** Start of DATA ENTRIES **

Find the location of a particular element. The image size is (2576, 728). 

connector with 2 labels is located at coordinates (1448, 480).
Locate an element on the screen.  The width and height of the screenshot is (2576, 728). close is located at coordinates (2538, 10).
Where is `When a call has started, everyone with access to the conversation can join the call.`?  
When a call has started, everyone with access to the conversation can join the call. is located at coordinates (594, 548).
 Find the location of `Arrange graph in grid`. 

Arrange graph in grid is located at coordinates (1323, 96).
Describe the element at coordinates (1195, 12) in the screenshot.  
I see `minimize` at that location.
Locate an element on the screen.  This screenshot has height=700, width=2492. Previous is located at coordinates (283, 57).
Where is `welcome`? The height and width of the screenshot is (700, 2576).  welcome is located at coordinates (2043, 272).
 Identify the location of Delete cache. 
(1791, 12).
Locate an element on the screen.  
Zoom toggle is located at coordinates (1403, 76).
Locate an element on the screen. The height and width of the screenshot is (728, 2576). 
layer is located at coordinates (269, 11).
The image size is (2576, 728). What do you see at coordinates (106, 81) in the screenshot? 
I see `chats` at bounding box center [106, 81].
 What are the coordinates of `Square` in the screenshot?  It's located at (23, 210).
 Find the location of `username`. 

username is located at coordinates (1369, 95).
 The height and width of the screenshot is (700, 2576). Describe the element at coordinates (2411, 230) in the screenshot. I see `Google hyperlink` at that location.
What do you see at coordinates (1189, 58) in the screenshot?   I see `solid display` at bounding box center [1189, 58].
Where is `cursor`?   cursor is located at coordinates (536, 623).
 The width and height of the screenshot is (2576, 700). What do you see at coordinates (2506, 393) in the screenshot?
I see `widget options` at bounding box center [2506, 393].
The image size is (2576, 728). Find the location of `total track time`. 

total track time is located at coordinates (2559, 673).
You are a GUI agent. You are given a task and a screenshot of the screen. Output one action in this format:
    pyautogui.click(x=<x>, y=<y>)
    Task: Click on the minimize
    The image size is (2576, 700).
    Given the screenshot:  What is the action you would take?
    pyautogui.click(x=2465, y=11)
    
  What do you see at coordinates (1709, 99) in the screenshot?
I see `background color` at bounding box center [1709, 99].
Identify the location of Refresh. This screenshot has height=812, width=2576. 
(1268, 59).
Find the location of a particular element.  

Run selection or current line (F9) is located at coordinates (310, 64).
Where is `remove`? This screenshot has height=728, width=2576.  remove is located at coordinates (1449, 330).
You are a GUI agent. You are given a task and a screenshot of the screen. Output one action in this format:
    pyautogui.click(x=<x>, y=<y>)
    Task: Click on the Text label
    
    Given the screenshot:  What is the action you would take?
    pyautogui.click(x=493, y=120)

** End of DATA ENTRIES **

[STATED TASK] Reproduce the data verbatim, covering only the stretch from the line containing "What are the" through the end of the data.

[EXERCISE RESPONSE]
 What are the coordinates of `Square` in the screenshot?  It's located at (23, 210).
 Find the location of `username`. 

username is located at coordinates (1369, 95).
 The height and width of the screenshot is (700, 2576). Describe the element at coordinates (2411, 230) in the screenshot. I see `Google hyperlink` at that location.
What do you see at coordinates (1189, 58) in the screenshot?   I see `solid display` at bounding box center [1189, 58].
Where is `cursor`?   cursor is located at coordinates (536, 623).
 The width and height of the screenshot is (2576, 700). What do you see at coordinates (2506, 393) in the screenshot?
I see `widget options` at bounding box center [2506, 393].
The image size is (2576, 728). Find the location of `total track time`. 

total track time is located at coordinates (2559, 673).
You are a GUI agent. You are given a task and a screenshot of the screen. Output one action in this format:
    pyautogui.click(x=<x>, y=<y>)
    Task: Click on the minimize
    The image size is (2576, 700).
    Given the screenshot:  What is the action you would take?
    pyautogui.click(x=2465, y=11)
    
  What do you see at coordinates (1709, 99) in the screenshot?
I see `background color` at bounding box center [1709, 99].
Identify the location of Refresh. This screenshot has height=812, width=2576. 
(1268, 59).
Find the location of a particular element.  

Run selection or current line (F9) is located at coordinates (310, 64).
Where is `remove`? This screenshot has height=728, width=2576.  remove is located at coordinates (1449, 330).
You are a GUI agent. You are given a task and a screenshot of the screen. Output one action in this format:
    pyautogui.click(x=<x>, y=<y>)
    Task: Click on the Text label
    
    Given the screenshot:  What is the action you would take?
    pyautogui.click(x=493, y=120)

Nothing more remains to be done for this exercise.